- Exercise details
Copy out the rows between the line containing "Image resolution: width=1024" and the line containing "tap(510, 104)", inclusive, and nothing else.

- Extracted records
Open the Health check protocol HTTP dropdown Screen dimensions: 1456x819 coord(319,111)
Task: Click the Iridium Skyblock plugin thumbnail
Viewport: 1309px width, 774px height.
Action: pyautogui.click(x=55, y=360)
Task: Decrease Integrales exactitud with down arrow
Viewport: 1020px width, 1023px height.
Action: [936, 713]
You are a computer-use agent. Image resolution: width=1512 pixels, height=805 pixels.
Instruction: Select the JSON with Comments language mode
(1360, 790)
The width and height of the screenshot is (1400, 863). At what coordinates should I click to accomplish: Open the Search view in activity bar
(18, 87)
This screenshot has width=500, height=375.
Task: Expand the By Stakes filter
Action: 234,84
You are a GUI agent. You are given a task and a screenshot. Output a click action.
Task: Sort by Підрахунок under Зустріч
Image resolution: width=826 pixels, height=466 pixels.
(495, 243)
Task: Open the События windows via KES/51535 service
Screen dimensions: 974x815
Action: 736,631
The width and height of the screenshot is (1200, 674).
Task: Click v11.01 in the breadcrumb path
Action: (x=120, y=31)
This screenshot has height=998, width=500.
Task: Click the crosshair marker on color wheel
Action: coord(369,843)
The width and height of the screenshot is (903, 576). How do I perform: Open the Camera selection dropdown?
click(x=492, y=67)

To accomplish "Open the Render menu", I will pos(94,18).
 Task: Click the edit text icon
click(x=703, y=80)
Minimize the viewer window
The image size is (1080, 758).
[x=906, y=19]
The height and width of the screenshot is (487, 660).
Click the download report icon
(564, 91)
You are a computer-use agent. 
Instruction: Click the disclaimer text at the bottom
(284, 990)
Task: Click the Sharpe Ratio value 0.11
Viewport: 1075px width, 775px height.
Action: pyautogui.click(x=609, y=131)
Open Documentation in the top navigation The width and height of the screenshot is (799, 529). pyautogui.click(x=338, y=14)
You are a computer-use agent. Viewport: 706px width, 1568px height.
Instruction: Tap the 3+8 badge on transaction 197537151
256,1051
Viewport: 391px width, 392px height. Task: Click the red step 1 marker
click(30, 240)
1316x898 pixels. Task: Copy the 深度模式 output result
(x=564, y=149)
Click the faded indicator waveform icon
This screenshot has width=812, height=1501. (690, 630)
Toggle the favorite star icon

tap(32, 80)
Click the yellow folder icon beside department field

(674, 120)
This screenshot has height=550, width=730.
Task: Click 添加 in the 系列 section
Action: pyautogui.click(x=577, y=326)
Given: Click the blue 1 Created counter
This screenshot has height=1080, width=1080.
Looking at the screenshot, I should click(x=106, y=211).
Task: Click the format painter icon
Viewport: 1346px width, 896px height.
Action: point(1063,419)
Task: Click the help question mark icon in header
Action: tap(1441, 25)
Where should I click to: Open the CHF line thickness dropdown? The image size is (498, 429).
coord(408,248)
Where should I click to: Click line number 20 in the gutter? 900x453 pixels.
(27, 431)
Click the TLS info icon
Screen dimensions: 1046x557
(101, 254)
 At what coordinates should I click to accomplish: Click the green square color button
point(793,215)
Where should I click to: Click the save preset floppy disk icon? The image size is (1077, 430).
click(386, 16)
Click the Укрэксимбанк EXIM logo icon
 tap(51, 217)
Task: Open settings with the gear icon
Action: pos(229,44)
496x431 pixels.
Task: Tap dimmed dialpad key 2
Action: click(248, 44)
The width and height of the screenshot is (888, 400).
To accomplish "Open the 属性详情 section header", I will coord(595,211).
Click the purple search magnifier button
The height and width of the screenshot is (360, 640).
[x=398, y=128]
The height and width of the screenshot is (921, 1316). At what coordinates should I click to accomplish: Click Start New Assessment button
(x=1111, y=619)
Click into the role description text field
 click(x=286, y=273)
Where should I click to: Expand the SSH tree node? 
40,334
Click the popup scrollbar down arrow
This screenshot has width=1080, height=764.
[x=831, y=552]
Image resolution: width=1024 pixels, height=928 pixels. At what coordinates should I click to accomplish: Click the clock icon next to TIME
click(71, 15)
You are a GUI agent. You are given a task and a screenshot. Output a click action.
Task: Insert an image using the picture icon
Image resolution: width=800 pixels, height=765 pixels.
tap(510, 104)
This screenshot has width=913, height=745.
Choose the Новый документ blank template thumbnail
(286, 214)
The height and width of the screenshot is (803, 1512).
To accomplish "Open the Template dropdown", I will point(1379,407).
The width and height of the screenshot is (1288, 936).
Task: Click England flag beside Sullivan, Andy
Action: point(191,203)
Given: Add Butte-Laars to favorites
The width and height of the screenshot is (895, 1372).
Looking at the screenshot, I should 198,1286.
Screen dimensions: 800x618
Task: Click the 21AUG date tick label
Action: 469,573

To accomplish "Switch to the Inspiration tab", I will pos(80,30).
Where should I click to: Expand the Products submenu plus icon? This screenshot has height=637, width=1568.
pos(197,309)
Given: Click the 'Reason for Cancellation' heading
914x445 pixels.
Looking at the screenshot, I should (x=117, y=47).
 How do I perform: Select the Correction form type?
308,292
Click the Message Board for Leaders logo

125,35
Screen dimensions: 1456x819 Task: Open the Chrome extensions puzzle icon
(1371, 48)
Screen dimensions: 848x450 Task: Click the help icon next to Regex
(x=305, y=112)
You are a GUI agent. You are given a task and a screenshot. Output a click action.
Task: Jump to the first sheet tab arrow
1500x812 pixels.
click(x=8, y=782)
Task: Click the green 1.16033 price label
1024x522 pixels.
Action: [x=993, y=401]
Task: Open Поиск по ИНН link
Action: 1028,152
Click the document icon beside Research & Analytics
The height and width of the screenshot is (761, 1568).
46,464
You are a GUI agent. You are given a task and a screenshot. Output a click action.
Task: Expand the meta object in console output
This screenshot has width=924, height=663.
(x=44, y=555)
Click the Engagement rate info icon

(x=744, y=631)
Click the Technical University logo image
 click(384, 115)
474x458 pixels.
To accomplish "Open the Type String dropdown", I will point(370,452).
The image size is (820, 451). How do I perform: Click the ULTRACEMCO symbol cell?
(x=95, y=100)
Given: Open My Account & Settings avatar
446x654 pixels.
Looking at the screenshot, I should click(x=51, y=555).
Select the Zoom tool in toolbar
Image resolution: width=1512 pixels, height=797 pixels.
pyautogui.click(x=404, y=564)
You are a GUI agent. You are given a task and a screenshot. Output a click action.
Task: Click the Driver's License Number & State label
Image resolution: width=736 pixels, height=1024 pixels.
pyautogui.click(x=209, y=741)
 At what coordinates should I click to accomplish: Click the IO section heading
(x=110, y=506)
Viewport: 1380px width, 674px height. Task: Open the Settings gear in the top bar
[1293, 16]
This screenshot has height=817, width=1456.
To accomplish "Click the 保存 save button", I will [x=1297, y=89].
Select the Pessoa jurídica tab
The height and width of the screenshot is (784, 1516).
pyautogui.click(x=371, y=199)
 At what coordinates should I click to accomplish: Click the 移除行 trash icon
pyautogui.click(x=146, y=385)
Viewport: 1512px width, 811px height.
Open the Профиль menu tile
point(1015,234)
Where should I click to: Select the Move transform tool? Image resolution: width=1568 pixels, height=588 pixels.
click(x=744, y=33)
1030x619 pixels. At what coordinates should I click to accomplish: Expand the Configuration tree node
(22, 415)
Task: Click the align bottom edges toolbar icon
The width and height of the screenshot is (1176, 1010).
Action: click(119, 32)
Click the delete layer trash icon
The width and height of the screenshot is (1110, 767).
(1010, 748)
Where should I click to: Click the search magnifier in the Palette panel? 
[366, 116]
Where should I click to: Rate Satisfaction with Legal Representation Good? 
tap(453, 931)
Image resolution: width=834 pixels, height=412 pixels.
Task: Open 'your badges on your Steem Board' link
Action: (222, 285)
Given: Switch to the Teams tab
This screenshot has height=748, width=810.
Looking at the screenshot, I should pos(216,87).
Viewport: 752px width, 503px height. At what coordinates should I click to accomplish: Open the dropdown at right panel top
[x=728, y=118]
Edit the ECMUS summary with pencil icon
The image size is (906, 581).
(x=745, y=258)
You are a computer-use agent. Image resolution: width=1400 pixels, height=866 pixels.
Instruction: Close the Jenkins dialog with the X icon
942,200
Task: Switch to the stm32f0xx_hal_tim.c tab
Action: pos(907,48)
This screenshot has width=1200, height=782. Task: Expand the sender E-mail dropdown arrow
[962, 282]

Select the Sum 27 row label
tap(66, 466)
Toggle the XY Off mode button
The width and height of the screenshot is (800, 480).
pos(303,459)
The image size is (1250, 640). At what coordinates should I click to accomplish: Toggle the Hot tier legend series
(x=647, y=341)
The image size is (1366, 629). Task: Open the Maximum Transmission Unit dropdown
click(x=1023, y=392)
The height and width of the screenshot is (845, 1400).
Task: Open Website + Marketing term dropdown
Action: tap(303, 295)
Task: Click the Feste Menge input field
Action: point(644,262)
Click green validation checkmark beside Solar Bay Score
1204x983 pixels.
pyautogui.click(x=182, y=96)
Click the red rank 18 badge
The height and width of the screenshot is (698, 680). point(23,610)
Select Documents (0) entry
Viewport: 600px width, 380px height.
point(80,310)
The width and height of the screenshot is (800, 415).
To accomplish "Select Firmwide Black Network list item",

- Result of the exercise
Image resolution: width=1024 pixels, height=928 pixels. At what coordinates should I click to accomplish: Click the clock icon next to TIME
click(71, 15)
You are a GUI agent. You are given a task and a screenshot. Output a click action.
Task: Insert an image using the picture icon
Image resolution: width=800 pixels, height=765 pixels.
tap(510, 104)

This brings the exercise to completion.